● **Stored entries**
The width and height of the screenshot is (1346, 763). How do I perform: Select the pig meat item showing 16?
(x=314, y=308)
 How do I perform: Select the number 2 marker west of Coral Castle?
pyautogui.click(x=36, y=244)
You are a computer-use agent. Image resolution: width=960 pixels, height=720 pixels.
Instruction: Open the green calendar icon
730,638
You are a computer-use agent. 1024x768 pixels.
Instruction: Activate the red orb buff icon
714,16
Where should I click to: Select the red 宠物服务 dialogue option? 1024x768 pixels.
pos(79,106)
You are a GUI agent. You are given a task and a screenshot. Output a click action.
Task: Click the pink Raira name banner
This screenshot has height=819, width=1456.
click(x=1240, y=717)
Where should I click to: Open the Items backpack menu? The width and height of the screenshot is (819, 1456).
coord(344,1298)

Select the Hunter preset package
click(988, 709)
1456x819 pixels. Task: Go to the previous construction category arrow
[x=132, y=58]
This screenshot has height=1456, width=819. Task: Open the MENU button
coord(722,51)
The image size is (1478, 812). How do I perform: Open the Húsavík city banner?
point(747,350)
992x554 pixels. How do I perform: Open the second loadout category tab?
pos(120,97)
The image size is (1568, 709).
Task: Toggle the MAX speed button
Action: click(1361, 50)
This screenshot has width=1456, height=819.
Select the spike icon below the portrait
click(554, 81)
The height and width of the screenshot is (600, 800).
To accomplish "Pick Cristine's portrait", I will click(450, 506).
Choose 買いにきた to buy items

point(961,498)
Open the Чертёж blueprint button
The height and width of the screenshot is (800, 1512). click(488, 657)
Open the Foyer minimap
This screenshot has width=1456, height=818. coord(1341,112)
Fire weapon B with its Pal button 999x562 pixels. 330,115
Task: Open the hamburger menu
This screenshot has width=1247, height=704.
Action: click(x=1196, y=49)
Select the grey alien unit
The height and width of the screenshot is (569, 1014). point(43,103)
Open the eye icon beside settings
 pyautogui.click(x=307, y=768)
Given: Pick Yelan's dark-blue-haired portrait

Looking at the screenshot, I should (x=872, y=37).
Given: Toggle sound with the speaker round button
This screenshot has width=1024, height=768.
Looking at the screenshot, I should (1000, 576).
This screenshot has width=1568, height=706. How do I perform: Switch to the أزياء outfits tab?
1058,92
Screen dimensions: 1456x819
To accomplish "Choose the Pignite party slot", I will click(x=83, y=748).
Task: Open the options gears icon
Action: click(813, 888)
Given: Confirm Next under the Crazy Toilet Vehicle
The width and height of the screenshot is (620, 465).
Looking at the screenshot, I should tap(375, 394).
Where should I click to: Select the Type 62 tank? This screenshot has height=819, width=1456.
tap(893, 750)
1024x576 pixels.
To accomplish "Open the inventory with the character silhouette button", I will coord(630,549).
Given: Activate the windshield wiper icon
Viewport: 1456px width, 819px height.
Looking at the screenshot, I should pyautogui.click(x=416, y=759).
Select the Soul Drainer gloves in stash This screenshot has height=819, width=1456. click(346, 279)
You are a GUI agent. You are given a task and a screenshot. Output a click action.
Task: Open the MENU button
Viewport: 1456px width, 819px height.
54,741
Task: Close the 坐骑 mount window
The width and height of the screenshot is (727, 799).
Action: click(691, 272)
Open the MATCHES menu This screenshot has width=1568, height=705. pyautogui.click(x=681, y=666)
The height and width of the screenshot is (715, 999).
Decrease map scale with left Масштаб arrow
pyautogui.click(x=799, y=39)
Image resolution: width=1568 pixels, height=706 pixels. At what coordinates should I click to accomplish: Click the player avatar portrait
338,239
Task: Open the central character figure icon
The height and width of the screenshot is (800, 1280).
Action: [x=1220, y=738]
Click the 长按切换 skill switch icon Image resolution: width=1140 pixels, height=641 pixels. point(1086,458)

● **WRITTEN INSTRUCTION**
Pick out every line in the material above that contains the string "will", matching case exactly, and copy each one in full.

● **TASK OUTPUT**
To accomplish "Pick Cristine's portrait", I will click(450, 506).
To accomplish "Choose the Pignite party slot", I will click(x=83, y=748).
To accomplish "Open the inventory with the character silhouette button", I will coord(630,549).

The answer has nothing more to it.